The four-year-old proptech startup recently raised Series B funding as it gains ground in Indonesia’s growing real estate investment market
Indonesian rentals booking and management platform Travelio announced on November 14 it had raised US$18m in Series B financing, in a round led by Pavilion Capital and Gobi Partners, with participation from existing unnamed investors.
With its end-to-end property management services, Travelio provides a leasing service to apartment owners looking to earn additional income. The company manages everything from taking photographs and advertising, to installing electronic keys, maintenance, and receiving rental payments. It monetizes by taking a cut from the rental revenue.
Travelio manages more than 5,000 properties across six major Indonesian cities; it is seeking to expand its portfolio to 20,000 properties within the next year, according to TechCrunch, and plans to expand its offer to owners to include services such as interior design, financing, and restocking of daily necessities.
Seamless property leasing
Unlike Airbnb, Travelio handles guest check-in and check-out, regular cleaning and light maintenance. It also bills tenants additional fees for any damage caused to the property. Expenses for these services are included in the rental fees paid by the tenants, ensuring they don't incur surprise additional costs.
Travelio advertises its properties on both its own platform and on third-party property rental sites. On its own site, Travelio provides prospective guests an interactive virtual tour of the property, offering 360-degree views of the rooms.
The startup says it only earns money from a property when the homeowner does, taking 25–30% of the revenue earned from each unit. Income, expenses and property taxes are compiled in a monthly report, which is especially useful for owners with multiple rental properties.
Travelio was established in 2015 after co-founder and CEO Hendry Rusli pitched the concept to the Suriadjaja family, which operates the publicly traded real estate development and property management conglomerate PT Surya Semesta Internusa (SSI). After the pitch, Christina Suriadjaja, with the support of her father SSI President Director Johannes Suriadjaja, decided to invest in the company, becoming a co-founder alongside Rusli and COO Christie Amanda. The company quickly attracted investors: by May 2018, it had raised total disclosed funding of US$6m in pre-Series A and Series A monies.
Initially Travelio helped owners of hotels, villas, and apartments find guests and tenants quickly. Occupancy in Indonesian hotels and villas often falls below 50% in off-peak seasons, partly due to poor advertising and lack of outreach.
In August 2018, it refocused the business on property management – specifically apartments – when it launched the “Travelio Property Management” division aimed at attracting landlords and property developers as clients. This business unit is now a crucial part of Travelio's core as it increasingly targets long-term tenants who lease for a month or more.
Mixing it with the majors
Over the past year, Travelio has been working with major property developers like Intiland and Waskita to lease units in their new development projects. The collaboration aims to attract investment-minded property owners who purchase apartments for lease, and Travelio introduced incentives such as waiving apartment service charges for 18 months to ease owner concerns about difficulty in finding tenants.

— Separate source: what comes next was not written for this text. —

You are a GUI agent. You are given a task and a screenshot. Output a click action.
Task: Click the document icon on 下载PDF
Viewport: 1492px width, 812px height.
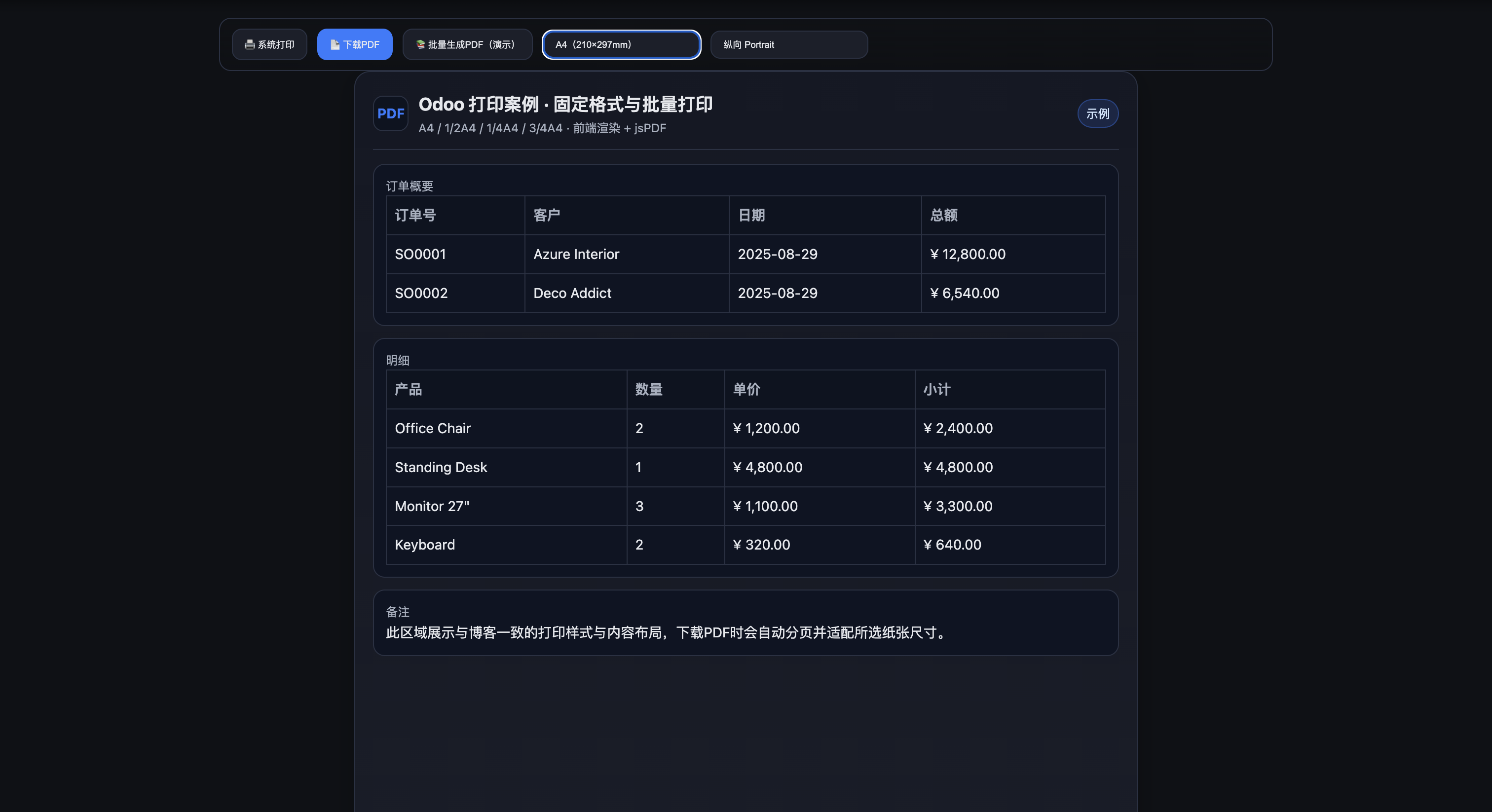click(x=335, y=44)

The partnerships also aims to increase occupancy rates. Harto Laksono, Director of Marketing at one of Intiland's subsidiaries, revealed that of the 295 units in the company's Surabaya Praxis project, only 40 were occupied. About 60% of buyers, he said, are investors. “We need to work on improving occupancy. One of the ways is to make it easier for owners to invest through their units [by leasing],” he added.
Travelio's competitors include property dealers and short-term or holiday rental accommodation aggregators like Traveloka, RedDoorz, OYO and Airy. It also has to compete with traditional real estate dealers in the long-term rental market, as well as online competitors like Singapore-based 99.co, which acquired the Indonesian property listing startup Urbanindo in 2018.